Define:
$$ I(n) = \sqrt{n}\int_{-\infty }^{\infty} \frac{1}{( 1+x^{2})^n} \, dx$$
I have to show that:
$$ \lim\limits_{n\to\infty}\sqrt{n} I(n) = \sqrt{\pi} $$
Classical solution:
Based on this answer we have a closed form for the integral:
$$ I(n) = \sqrt{\pi}\,\frac{\Gamma\left(n-\frac{1}{2}\right)}{\Gamma(n)}$$
Also from here we get:
$$\sqrt{n}\,\frac{\Gamma\left(n-\frac{1}{2}\right)}{\Gamma(n)} \to 1 \quad \text{as} \quad n \to \infty $$ Any other methods?
On
Note that $I_n=2\int_0^{\infty}{\frac{dx}{(1+x^2)^n}}$
Use substitution $t=\tan u$ and obtain: $$\int_0^{\infty}{\frac{dt}{(1+t^2)^n}}=\int_{0}^{\frac{\pi}{2}}{({\cos{u})^{2n-2}}du}=W_{2n-2}\sim\frac12\sqrt{\frac{\pi}{n-1}}$$ see Wallis’s Integral.
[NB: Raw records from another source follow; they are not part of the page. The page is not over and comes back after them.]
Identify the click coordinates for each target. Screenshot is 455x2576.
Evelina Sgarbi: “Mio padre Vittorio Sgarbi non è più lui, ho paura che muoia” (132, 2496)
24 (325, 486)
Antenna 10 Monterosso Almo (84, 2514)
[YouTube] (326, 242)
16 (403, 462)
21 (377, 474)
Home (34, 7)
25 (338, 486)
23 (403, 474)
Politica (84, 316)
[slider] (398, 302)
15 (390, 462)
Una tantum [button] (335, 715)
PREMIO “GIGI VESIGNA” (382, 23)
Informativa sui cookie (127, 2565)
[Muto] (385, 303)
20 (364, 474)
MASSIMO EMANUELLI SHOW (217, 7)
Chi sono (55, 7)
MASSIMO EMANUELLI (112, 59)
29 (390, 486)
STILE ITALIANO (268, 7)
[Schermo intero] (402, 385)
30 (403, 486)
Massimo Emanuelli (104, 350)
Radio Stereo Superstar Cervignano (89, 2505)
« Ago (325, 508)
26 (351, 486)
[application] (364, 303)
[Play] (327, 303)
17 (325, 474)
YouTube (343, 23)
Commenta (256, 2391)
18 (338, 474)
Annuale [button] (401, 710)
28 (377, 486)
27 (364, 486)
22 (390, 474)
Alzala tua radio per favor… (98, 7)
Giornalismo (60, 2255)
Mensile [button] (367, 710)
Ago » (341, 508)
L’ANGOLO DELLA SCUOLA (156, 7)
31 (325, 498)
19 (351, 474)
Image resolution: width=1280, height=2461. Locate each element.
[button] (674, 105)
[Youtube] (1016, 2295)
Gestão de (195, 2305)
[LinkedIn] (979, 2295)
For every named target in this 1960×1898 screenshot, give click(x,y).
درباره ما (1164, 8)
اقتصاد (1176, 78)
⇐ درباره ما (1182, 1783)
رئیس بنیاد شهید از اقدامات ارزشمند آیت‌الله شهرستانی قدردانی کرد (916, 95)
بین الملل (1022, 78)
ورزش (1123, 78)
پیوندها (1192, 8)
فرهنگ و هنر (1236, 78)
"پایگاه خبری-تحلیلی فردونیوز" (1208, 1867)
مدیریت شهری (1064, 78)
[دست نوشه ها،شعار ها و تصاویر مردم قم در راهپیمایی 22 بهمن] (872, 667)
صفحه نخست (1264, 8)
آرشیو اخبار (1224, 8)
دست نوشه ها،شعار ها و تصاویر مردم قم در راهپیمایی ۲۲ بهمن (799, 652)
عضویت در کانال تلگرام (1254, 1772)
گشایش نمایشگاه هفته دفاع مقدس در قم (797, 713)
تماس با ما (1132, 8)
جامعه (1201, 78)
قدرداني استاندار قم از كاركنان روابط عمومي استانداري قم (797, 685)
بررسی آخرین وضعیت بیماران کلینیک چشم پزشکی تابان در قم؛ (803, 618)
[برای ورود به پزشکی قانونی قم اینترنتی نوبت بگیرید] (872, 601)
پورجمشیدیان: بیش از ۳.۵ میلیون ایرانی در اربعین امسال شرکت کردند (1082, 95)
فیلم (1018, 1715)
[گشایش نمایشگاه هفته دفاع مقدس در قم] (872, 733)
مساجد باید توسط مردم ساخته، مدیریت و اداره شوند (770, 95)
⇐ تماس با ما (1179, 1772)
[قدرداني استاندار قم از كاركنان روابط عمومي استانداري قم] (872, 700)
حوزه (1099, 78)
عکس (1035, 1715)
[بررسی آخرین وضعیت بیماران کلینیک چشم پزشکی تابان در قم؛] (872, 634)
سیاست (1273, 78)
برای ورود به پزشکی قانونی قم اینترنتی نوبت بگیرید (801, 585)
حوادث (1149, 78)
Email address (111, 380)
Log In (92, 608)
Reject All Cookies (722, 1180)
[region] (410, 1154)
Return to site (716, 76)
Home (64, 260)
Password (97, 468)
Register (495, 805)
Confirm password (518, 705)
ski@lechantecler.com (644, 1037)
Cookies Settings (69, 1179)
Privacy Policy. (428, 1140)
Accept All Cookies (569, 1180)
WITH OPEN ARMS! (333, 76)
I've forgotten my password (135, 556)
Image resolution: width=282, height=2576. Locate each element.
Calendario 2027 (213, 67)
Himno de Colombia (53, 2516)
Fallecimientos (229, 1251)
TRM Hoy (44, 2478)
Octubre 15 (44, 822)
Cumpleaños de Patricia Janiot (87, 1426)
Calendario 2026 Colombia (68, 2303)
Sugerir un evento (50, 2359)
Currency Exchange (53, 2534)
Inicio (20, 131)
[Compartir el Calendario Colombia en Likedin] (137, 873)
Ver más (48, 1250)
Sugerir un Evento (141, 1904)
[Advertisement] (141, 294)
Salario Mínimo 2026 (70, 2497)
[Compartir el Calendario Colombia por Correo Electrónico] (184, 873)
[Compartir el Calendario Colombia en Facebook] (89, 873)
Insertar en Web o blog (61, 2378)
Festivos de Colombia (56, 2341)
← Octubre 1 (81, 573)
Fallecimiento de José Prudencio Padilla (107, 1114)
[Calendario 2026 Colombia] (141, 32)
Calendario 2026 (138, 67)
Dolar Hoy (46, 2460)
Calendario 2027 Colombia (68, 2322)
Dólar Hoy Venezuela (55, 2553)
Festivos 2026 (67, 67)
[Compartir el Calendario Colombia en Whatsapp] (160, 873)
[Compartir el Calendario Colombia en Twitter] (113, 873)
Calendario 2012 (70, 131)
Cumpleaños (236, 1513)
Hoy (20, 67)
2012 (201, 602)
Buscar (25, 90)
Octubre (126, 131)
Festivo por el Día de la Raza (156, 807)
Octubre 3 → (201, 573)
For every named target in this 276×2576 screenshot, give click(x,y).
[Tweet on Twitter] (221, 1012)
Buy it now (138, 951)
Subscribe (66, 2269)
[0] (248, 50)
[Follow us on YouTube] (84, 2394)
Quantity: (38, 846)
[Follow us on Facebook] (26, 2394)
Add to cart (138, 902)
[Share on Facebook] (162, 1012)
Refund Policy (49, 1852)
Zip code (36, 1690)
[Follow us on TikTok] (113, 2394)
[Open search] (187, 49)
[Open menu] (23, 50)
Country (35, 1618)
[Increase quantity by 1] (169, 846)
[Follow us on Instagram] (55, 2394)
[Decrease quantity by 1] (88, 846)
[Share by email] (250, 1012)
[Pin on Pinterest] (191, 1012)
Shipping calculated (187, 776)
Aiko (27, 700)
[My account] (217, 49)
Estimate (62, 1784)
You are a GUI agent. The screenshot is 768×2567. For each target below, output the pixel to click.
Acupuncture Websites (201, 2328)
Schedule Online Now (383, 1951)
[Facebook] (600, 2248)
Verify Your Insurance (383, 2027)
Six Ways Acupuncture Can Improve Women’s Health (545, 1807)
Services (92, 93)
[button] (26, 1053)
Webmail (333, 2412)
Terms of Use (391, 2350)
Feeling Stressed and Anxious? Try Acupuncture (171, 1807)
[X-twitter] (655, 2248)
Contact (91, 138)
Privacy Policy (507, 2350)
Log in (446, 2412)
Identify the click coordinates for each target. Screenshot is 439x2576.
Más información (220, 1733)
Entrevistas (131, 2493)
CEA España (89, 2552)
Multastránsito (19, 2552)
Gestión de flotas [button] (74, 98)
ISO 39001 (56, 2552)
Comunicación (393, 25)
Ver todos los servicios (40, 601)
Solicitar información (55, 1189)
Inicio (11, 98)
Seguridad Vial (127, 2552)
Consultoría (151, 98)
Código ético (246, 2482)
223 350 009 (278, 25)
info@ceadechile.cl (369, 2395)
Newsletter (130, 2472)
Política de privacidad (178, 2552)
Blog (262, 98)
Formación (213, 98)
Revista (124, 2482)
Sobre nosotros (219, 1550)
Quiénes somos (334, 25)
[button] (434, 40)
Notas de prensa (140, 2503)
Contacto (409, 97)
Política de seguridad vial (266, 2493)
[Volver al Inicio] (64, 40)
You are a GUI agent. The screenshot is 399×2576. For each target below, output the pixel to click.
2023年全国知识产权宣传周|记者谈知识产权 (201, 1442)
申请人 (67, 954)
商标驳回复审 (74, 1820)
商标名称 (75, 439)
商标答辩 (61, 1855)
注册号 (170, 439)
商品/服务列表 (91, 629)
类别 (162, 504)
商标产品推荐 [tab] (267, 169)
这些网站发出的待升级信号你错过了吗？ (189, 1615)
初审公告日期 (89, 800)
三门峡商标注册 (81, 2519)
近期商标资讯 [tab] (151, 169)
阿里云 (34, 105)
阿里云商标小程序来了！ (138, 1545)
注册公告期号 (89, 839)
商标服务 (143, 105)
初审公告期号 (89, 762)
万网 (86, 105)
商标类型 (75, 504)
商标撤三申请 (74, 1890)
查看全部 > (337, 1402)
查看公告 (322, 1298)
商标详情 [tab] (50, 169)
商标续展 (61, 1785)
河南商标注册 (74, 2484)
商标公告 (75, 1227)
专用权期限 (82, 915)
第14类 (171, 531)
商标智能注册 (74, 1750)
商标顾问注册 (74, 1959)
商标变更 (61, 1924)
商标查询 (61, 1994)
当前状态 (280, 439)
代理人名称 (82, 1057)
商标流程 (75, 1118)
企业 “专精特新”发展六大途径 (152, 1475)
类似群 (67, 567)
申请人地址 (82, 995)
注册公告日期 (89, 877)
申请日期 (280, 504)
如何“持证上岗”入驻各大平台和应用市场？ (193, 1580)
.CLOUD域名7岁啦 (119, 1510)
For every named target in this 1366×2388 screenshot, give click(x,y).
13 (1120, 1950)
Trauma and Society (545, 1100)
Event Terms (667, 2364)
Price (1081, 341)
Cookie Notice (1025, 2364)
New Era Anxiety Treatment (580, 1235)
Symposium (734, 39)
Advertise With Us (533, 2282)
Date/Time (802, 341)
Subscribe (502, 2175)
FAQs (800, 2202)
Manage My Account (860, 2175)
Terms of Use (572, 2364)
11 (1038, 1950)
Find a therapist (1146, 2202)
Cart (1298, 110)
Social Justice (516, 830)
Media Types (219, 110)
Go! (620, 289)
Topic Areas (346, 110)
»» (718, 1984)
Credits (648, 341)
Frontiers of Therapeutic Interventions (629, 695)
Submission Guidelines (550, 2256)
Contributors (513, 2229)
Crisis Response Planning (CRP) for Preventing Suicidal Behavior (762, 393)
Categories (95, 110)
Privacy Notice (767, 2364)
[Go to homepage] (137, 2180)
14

Thus: $$\sqrt{n}I(n)\sim\sqrt{\pi\frac{n}{n-1}}$$
(Migrated from comment) Using the substitution $\sqrt{n}x=u$, we get
$$ \sqrt{n} I(n) = \int_{-\infty}^{\infty} \left(1 + \frac{u^2}{n}\right)^{-n} \, \mathrm{d}u.$$
Since $(1 + u^2/n)^n \geq 1 + u^2$, the above integrands are dominated by the integrable function $1/(1+u^2)$, and so, by the dominated convergence theorem,
$$\lim_{n\to\infty}\sqrt{n} I(n) = \int_{-\infty}^{\infty} \lim_{n\to\infty} \left(1 + \frac{u^2}{n}\right)^{-n} \, \mathrm{d}u = \int_{-\infty}^{\infty} e^{-u^2} \, \mathrm{d}u = \sqrt{\pi}.$$